Start of Listed entries

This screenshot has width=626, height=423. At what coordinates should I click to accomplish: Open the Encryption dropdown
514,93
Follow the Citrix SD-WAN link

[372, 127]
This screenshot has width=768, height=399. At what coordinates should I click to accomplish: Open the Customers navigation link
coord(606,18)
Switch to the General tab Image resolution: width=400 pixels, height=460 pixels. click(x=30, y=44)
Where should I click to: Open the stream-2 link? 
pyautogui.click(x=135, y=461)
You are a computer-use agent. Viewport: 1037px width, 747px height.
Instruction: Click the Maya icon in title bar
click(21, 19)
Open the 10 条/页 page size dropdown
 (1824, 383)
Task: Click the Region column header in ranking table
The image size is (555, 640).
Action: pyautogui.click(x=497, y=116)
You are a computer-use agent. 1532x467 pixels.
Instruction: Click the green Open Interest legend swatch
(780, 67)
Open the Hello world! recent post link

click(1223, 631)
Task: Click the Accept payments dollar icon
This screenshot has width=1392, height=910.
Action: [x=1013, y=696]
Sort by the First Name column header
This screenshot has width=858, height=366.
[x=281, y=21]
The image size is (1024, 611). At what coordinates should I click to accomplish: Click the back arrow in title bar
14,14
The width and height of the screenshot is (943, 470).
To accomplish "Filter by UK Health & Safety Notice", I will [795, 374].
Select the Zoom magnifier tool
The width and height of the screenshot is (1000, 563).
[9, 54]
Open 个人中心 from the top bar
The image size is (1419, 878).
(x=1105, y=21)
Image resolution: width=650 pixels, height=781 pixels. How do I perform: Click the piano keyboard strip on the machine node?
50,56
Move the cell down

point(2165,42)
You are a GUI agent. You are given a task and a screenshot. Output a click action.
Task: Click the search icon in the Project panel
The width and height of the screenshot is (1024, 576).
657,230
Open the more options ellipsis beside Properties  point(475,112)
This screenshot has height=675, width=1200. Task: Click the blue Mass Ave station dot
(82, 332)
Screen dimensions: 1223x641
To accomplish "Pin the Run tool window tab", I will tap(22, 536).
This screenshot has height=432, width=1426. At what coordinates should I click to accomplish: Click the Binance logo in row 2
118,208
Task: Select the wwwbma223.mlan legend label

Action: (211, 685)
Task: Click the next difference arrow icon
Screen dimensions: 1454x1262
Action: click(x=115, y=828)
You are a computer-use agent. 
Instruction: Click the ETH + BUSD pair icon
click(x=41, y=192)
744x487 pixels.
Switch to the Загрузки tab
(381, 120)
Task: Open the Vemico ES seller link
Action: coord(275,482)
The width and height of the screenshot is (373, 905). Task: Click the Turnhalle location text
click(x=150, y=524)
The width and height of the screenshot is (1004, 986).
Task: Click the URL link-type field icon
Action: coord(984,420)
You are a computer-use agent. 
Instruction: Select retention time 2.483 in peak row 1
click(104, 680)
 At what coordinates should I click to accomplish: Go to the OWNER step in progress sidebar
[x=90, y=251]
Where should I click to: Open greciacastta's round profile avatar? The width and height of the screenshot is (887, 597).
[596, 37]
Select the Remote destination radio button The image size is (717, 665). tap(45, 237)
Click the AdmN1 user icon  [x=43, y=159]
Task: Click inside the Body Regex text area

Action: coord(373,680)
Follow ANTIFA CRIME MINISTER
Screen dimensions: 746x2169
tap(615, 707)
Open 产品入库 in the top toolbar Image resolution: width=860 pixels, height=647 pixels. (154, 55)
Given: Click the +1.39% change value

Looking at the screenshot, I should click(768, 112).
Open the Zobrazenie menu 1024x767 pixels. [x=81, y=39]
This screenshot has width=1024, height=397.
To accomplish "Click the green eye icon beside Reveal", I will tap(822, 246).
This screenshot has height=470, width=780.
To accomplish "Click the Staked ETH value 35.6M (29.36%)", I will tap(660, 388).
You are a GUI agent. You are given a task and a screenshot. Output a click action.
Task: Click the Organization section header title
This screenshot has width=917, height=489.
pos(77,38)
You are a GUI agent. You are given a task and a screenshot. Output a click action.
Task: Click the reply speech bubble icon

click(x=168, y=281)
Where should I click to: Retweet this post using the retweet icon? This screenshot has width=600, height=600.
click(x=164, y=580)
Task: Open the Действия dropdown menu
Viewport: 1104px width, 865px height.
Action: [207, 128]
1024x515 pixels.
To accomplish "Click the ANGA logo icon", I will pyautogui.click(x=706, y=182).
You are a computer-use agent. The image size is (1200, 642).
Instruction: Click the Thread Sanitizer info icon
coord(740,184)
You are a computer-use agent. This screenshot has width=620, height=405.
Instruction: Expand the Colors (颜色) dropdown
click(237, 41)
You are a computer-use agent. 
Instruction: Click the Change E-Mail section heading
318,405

End of Listed entries

**Exercise directions**
Transcribe every record above word for word.

**Solution for this task**
This screenshot has width=626, height=423. At what coordinates should I click to accomplish: Open the Encryption dropdown
514,93
Follow the Citrix SD-WAN link

[372, 127]
This screenshot has width=768, height=399. At what coordinates should I click to accomplish: Open the Customers navigation link
coord(606,18)
Switch to the General tab Image resolution: width=400 pixels, height=460 pixels. click(x=30, y=44)
Where should I click to: Open the stream-2 link? 
pyautogui.click(x=135, y=461)
You are a computer-use agent. Viewport: 1037px width, 747px height.
Instruction: Click the Maya icon in title bar
click(21, 19)
Open the 10 条/页 page size dropdown
 (1824, 383)
Task: Click the Region column header in ranking table
The image size is (555, 640).
Action: pyautogui.click(x=497, y=116)
You are a computer-use agent. 1532x467 pixels.
Instruction: Click the green Open Interest legend swatch
(780, 67)
Open the Hello world! recent post link

click(1223, 631)
Task: Click the Accept payments dollar icon
This screenshot has width=1392, height=910.
Action: [x=1013, y=696]
Sort by the First Name column header
This screenshot has width=858, height=366.
[x=281, y=21]
The image size is (1024, 611). At what coordinates should I click to accomplish: Click the back arrow in title bar
14,14
The width and height of the screenshot is (943, 470).
To accomplish "Filter by UK Health & Safety Notice", I will [795, 374].
Select the Zoom magnifier tool
The width and height of the screenshot is (1000, 563).
[9, 54]
Open 个人中心 from the top bar
The image size is (1419, 878).
(x=1105, y=21)
Image resolution: width=650 pixels, height=781 pixels. How do I perform: Click the piano keyboard strip on the machine node?
50,56
Move the cell down

point(2165,42)
You are a GUI agent. You are given a task and a screenshot. Output a click action.
Task: Click the search icon in the Project panel
The width and height of the screenshot is (1024, 576).
657,230
Open the more options ellipsis beside Properties  point(475,112)
This screenshot has height=675, width=1200. Task: Click the blue Mass Ave station dot
(82, 332)
Screen dimensions: 1223x641
To accomplish "Pin the Run tool window tab", I will tap(22, 536).
This screenshot has height=432, width=1426. At what coordinates should I click to accomplish: Click the Binance logo in row 2
118,208
Task: Select the wwwbma223.mlan legend label

Action: (211, 685)
Task: Click the next difference arrow icon
Screen dimensions: 1454x1262
Action: click(x=115, y=828)
You are a computer-use agent. 
Instruction: Click the ETH + BUSD pair icon
click(x=41, y=192)
744x487 pixels.
Switch to the Загрузки tab
(381, 120)
Task: Open the Vemico ES seller link
Action: coord(275,482)
The width and height of the screenshot is (373, 905). Task: Click the Turnhalle location text
click(x=150, y=524)
The width and height of the screenshot is (1004, 986).
Task: Click the URL link-type field icon
Action: coord(984,420)
You are a computer-use agent. 
Instruction: Select retention time 2.483 in peak row 1
click(104, 680)
 At what coordinates should I click to accomplish: Go to the OWNER step in progress sidebar
[x=90, y=251]
Where should I click to: Open greciacastta's round profile avatar? The width and height of the screenshot is (887, 597).
[596, 37]
Select the Remote destination radio button The image size is (717, 665). tap(45, 237)
Click the AdmN1 user icon  [x=43, y=159]
Task: Click inside the Body Regex text area

Action: coord(373,680)
Follow ANTIFA CRIME MINISTER
Screen dimensions: 746x2169
tap(615, 707)
Open 产品入库 in the top toolbar Image resolution: width=860 pixels, height=647 pixels. (154, 55)
Given: Click the +1.39% change value

Looking at the screenshot, I should click(768, 112).
Open the Zobrazenie menu 1024x767 pixels. [x=81, y=39]
This screenshot has width=1024, height=397.
To accomplish "Click the green eye icon beside Reveal", I will tap(822, 246).
This screenshot has height=470, width=780.
To accomplish "Click the Staked ETH value 35.6M (29.36%)", I will tap(660, 388).
You are a GUI agent. You are given a task and a screenshot. Output a click action.
Task: Click the Organization section header title
This screenshot has width=917, height=489.
pos(77,38)
You are a GUI agent. You are given a task and a screenshot. Output a click action.
Task: Click the reply speech bubble icon

click(x=168, y=281)
Where should I click to: Retweet this post using the retweet icon? This screenshot has width=600, height=600.
click(x=164, y=580)
Task: Open the Действия dropdown menu
Viewport: 1104px width, 865px height.
Action: [207, 128]
1024x515 pixels.
To accomplish "Click the ANGA logo icon", I will pyautogui.click(x=706, y=182).
You are a computer-use agent. The image size is (1200, 642).
Instruction: Click the Thread Sanitizer info icon
coord(740,184)
You are a computer-use agent. This screenshot has width=620, height=405.
Instruction: Expand the Colors (颜色) dropdown
click(237, 41)
You are a computer-use agent. 
Instruction: Click the Change E-Mail section heading
318,405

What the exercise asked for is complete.